In a keynote speech delivered at an annual forum of Serbian economists the country’s president Boris Tadic delivered an impassioned call for an end to links between business, the state and crime.
Addressing what some sections of the media have dubbed “Serbia’s Davos”, Tadic told delegates that without greater development of civil society, a wider acceptance of the rule of law and an end to corruption, Serbia’s future looked bleak. He called on society and business to break the links that he said had emerged during the time of former president Slobodan Milosevic.
“If these ties are broken, we have a chance – but no guarantee – to have a better future. The guarantees are in economic and social reforms, which we will implement,” Tadic said. He added that the economic situation in the country was difficult, that the poorest in society would be most affected and that action was needed to stop the decline. “No one has the right to behave as they did in earlier years,” Tadic told the gathering.
He said that while it may have been necessary for the country to spend more than it earned to drag it out of the Milosevic induced years of economic decline, excessive spending now would “only contribute to a new destruction”. He warned “representatives of big business” that they would not be able to earn as much as they earned before and said small and medium-sized enterprises would not be able to take out loans as easily as before.

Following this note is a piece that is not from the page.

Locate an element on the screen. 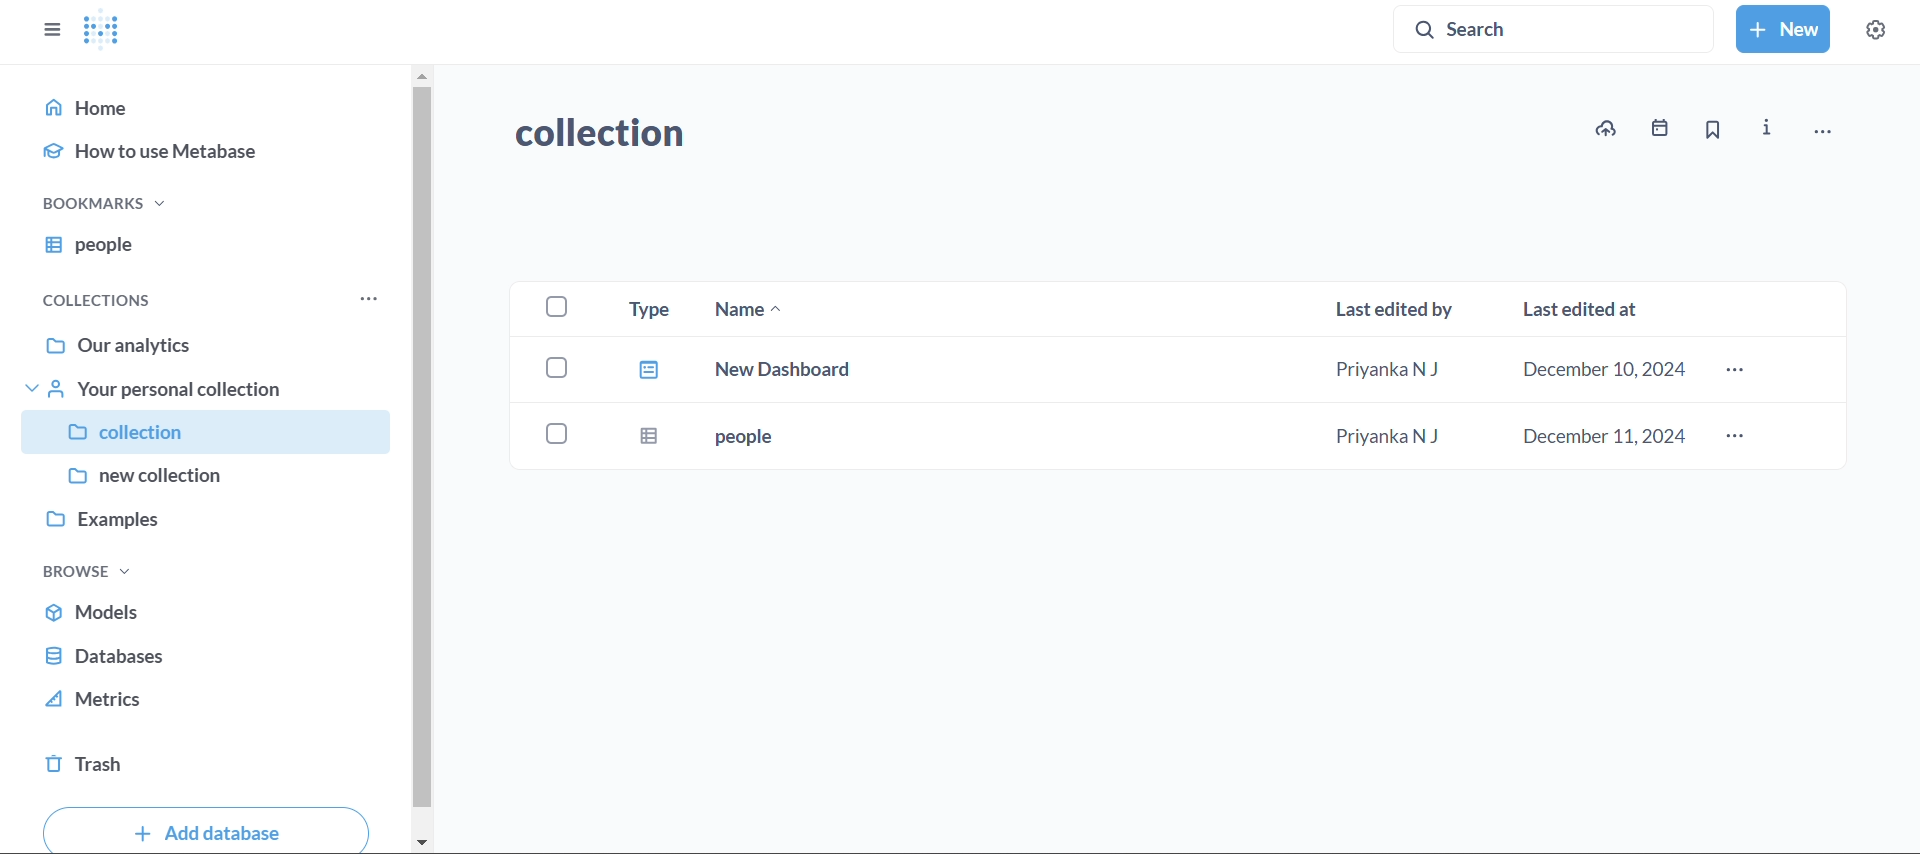 This screenshot has width=1920, height=854. new dashboard is located at coordinates (790, 370).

The conference, attended by many of Serbia’s top politicians and business people, also addressed the government’s economic policy.
Prime Minister Mirko Cvetkovic, Minister of Economy and Regional Development Mladjan Dinkic and Minister of Finance Diana Dragutinovic also addressed the forum.
Cvetkovic and Dinkic both repeated earlier assurances that the signing of a new stand-by arrangement with the International Monetary Fund wold merely contribute to stability and was purely a precautionary measure.
Cvetkovic admitted that the budget deficit was likely to reach 2.5 – 3 per cent, rather than the previously projected 1.75 per cent.
Contrary to the opinions of many economists, Dinkic claimed that Serbia “would not enter a recession” . Serbia should have an expansive fiscal policy, with a budget deficit up to 3 per cent at the most, coupled with a moderately restrictive monetary policy, though he said interest rates should be reduced. Recession, would be avoided, he said as long as the decline in industrial production could be kept below 10 per cent by the end of the first quarter.
Dinkic pointed to the high levels of foreign debt accumulated by Serbian businesses, amounting to some €7 billion as one of the biggest problems facing the economy, contrasting it with what he said were low levels of public debt as a percentage of GDP.
Finance minister Dragutinovic warned that a coming second wave of the financial crisis would be felt more strongly in Serbia as the economy is “highly dependent on foreign capital” which would be more difficult to obtain. She also noted what she said was a huge gap between levels of savings and necessary investments. She warned that the country would have to take extra loans. The only alternative, she said, was to increase receipts from privatisations but noted that this would take time.
In a side meeting in Kopaonik, Cvetkovic and Dinkic met with Aleksander Lukashenko, president of Belarus to discuss a free trade deal between the two nations. Lukashenko, on a skiing trip to Kopaonik, took time off to discuss the implementation of a deal which they agreed should be ready for signing in Minsk at the end of March.